- [DOCUMENT]:
+ + +

5/8/2017 – Missouri has been on the top of the list of states whose laws have made claims handling decisions by insurers difficult and filled with risk. A misstep in denying coverage, providing a reservation of rights defense, or responding to a policy limits demand in Missouri may very well result in an ultimate exposure to an insurer far exceeding the claim’s reasonable value as well as extra-contractual liability and punitive damages. Indeed, the risks faced by insurers responding to a complex claim involving coverage questions may be characterized as walking on eggshells loaded with dynamite.
Relief is on the Way
On April 27, 2017, the Missouri General Assembly passed a Fair Settlements Bill, House Bill 339/714.
House Bill 339/714 addresses two problematic issues that insurers in Missouri routinely face − the time-limited settlement demand and the Section 537.065 agreement.

+ + +

- [DATA FOR THE TASK]:
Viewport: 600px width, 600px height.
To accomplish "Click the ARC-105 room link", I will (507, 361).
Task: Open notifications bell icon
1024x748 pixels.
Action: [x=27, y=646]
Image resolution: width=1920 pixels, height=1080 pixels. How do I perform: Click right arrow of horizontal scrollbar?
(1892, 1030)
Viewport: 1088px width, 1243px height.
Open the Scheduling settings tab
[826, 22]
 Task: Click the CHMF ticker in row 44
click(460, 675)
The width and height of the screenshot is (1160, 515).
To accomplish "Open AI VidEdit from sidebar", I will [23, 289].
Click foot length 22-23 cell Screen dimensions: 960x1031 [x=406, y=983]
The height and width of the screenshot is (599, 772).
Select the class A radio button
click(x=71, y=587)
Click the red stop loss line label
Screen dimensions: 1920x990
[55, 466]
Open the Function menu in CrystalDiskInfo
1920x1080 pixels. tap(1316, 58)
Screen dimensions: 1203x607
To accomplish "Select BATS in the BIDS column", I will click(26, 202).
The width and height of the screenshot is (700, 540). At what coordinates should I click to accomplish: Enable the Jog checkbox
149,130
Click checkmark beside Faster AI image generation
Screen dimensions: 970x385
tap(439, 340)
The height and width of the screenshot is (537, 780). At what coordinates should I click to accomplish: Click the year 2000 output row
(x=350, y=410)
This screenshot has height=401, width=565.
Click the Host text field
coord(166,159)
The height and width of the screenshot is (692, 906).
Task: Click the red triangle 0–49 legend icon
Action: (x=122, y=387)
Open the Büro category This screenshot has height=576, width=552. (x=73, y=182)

+ + +

- [EXERCISE INSTRUCTIONS]:
1. Copy the listing word for word, beginning at the line that contains "The height and width of the screenshot is (537, 780)." and stopping after the final line of the listing.
2. Continue the article on Missouri's Fair Settlements Bill from its last sentence.

- [ANSWER SET]:
1.
The height and width of the screenshot is (537, 780). At what coordinates should I click to accomplish: Click the year 2000 output row
(x=350, y=410)
This screenshot has height=401, width=565.
Click the Host text field
coord(166,159)
The height and width of the screenshot is (692, 906).
Task: Click the red triangle 0–49 legend icon
Action: (x=122, y=387)
Open the Büro category This screenshot has height=576, width=552. (x=73, y=182)

2.
Insurers in Missouri routinely face time-limited policy limits settlement demands before they have completed their initial investigation. These demands often include unreasonable deadlines and, if rejected or blown, are later used to lay the predicate for a future bad-faith-refusal-to-settle claim.
House Bill 339/714 now offers insurers a safe harbor in Missouri. Unreasonable time limits are no longer permitted. Under the bill, a time-limited settlement demand must remain open for a time period not less than 90 days from the date the insurer receives the demand.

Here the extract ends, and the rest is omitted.